“Simplicity” was Mihara Yasuhiro’s watchword for the season. Speaking backstage after the show, the designer said he’d envisioned the concept as an antidote to “this crazy world.
“Simple [is often seen] as basic, but I think simple is strong, impactful,” he said.
For Yasuhiro, that starting point meant taking men’s and women’s wardrobe staples, and twisting details here or amping up proportions there, a process his show notes described as “deformed detailing.”
Down jackets in khaki nylon — crafted with unexpected, genteel lapels — cocooned the body, while a giant silver buckle embellished oversized navy wool coats, or cinched in a woman’s high-waisted, leather wrap skirt.

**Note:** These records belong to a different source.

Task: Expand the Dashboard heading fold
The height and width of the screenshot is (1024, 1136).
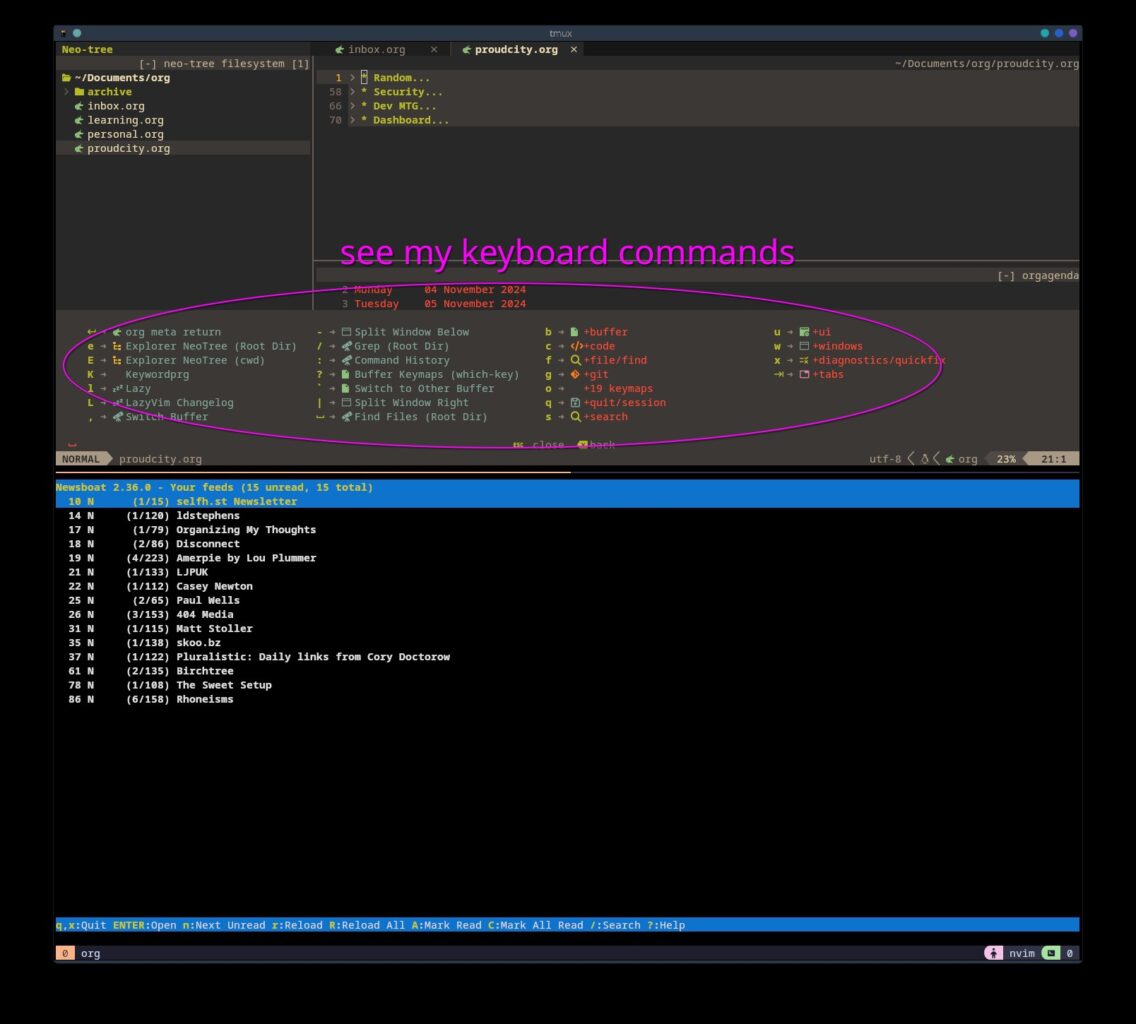Action: (x=353, y=120)
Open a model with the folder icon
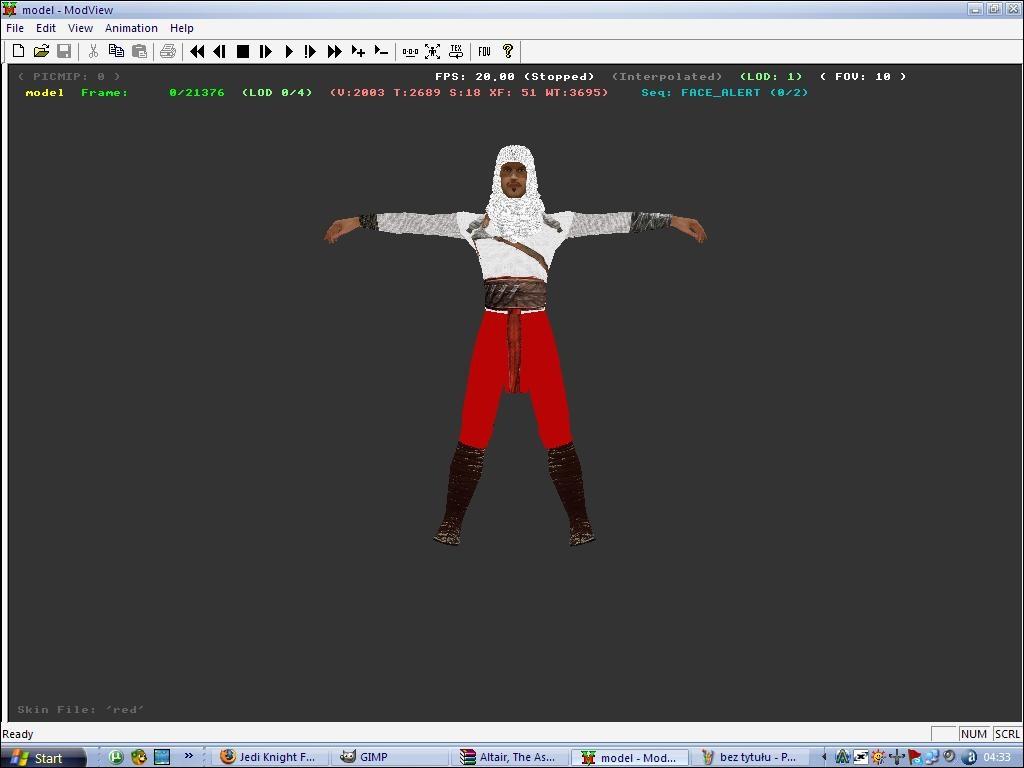 [x=41, y=51]
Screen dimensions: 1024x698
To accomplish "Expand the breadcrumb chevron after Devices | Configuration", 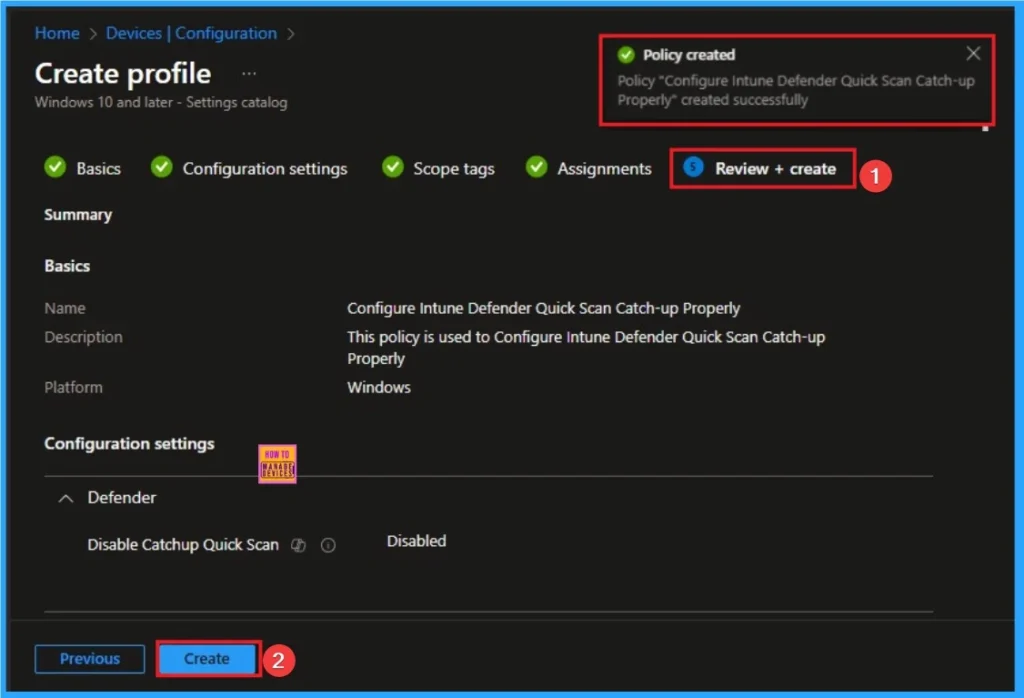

The designer shrank proportions, too, as in a finely tailored suit cut close to the body, with cuffs that looked as if they had been hacked off with scissors, along with skinny, cropped pants. Even the shoes had their quirks, as some models wore Converse sneakers with liquidlike bumps along the sole.
There was also a vaguely rebellious, combative air to the collection: the youthful tribe of models wore revolutionary-style berets in felt or fur, while military-esque mesh parkas lent a witty touch with splotches of embroidered faux fur. It all added up to an exercise in restrained, yet intriguing, experimentation.